A government statement says the six provinces qualified after they have satisfactorily met all the minimum criteria in the annual performance assessment conducted by three independent consultants in 2013 for access to PCDF in 2014.
The project steering committee chaired by the Permanent Secretary of the Provincial Government Ministry, Stanley Dick Pirione, released the final results of the assessment on 28 February 2014 after the completion of the re-assessment for Makira Ulawa and Temotu Provinces, whom all qualified in the second round of assessment.
Malaita, Rennell and Bellona and Guadalcanal Provinces could not meet all the seven minimum conditions in their 2013 annual performance assessment.
Appeals presented to the project board from the three provinces were not accepted because of certain serious issues.
Meanwhile, in 2013 annual performance assessment, provincial governments were assessed on seven minimum conditions and eight performance measures with 100 indicators.
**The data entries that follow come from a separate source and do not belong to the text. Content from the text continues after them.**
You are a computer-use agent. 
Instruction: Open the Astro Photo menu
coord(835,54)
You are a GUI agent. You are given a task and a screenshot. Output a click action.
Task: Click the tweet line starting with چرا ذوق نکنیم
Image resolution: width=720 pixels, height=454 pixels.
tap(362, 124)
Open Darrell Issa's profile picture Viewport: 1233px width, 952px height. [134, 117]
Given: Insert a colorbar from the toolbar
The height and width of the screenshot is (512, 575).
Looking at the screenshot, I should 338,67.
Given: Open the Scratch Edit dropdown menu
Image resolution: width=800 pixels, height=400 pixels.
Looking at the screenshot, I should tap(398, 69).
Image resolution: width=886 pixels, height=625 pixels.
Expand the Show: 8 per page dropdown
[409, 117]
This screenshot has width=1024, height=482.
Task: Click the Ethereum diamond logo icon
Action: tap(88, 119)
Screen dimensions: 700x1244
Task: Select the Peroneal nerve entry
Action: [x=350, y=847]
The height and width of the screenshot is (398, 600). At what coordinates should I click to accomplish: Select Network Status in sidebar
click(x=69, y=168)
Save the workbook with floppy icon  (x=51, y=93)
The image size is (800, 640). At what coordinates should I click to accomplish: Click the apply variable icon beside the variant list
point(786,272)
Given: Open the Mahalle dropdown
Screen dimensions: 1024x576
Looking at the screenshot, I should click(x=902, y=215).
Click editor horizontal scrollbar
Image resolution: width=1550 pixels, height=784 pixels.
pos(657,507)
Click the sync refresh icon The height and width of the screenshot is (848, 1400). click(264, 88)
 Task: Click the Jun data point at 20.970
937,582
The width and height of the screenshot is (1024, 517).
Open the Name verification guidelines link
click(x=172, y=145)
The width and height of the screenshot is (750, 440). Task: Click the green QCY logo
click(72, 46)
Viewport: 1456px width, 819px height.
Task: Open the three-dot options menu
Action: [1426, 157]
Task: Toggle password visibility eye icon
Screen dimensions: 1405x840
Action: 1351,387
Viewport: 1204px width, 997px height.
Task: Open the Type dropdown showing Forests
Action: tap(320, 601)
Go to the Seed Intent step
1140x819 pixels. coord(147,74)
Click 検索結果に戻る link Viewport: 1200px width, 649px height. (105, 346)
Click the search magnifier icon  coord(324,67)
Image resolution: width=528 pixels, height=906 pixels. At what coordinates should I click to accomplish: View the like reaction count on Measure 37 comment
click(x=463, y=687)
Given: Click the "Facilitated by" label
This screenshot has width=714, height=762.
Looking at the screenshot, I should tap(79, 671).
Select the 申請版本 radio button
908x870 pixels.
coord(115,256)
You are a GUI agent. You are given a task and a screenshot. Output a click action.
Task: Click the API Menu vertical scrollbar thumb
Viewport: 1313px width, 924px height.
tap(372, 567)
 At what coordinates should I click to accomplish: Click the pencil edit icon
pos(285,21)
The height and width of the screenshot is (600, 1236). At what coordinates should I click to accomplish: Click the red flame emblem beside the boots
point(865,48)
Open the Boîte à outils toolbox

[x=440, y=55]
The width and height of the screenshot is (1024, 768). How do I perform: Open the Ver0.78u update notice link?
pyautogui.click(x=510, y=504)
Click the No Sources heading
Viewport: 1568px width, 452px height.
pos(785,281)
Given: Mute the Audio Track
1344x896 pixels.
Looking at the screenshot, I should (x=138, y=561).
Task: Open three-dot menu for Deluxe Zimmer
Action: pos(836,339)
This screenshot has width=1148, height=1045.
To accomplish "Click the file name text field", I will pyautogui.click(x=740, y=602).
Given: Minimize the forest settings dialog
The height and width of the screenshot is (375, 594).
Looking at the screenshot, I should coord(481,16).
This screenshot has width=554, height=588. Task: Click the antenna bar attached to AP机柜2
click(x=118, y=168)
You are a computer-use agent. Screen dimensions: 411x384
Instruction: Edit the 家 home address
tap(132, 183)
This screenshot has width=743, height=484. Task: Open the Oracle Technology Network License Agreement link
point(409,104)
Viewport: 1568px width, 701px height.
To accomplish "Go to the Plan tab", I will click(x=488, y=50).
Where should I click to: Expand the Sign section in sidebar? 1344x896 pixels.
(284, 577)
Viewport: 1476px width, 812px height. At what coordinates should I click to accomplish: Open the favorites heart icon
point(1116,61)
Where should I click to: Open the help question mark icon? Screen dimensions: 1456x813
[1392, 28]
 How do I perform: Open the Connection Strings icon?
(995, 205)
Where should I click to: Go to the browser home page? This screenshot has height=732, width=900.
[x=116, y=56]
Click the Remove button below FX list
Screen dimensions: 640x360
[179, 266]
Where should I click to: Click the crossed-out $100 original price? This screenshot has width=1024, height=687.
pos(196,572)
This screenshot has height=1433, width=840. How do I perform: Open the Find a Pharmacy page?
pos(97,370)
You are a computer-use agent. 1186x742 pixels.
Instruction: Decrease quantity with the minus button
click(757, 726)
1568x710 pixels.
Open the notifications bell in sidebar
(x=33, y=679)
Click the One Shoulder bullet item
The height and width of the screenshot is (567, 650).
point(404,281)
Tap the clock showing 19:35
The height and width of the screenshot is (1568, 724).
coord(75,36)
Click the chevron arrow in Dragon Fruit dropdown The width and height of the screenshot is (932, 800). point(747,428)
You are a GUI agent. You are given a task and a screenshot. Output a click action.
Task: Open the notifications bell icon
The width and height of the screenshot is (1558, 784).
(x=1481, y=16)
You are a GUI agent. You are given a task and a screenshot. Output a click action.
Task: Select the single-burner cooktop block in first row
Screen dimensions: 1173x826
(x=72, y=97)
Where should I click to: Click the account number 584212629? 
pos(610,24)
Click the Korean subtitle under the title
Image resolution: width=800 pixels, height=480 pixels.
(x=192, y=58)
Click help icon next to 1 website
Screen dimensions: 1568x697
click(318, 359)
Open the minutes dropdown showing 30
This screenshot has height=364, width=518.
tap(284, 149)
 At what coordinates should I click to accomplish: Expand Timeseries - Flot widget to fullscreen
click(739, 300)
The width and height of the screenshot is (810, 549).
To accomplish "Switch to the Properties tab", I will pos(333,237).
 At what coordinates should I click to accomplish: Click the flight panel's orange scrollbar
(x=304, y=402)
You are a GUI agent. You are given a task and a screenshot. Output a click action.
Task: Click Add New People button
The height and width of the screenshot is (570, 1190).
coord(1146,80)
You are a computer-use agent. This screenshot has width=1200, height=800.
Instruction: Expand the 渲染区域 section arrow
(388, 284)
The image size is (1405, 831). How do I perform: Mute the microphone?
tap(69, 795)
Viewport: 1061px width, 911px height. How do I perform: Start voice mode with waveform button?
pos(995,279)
The government statement says for a province to qualify for a PCDF, it has to meet all seven minimum conditions.
For Malaita, Guadalcanal and Rennell and Bellona Provinces who could not meet the minimum conditions in 2013, the Ministry had ensured that support is provided to them in the form of capacity building in order to improve their financial management capabilities through on the job training and mentoring by Provincial Advisors of PGSP.
Choiseul Province has been leading the nine Provinces in performance since the process started in 2009.
The Ministry of Provincial Government and Institutional Strengthening started the PCDF in 2008 through PGSP with contributions from donors like the European Union, RAMSI, UNDP and UNCDF and the Solomon Islands Government at 10-point-8 million dollars per annum.
With the practical successes of the grant on the ground and the improvements it has made to the lives of the people in rural Solomon Islands, the SIG up-scaled its annual contribution from 5.4 million to 30 million dollars in 2014-15.
The PCDF which started as a piloted performance based grant on a small scale has now attracted the attention of not only the SIG, but also other organisations who wish to see services delivered effectively at a lower cost in the communities by strengthening and using the existing provincial government systems that guarantees sustainability in the long run.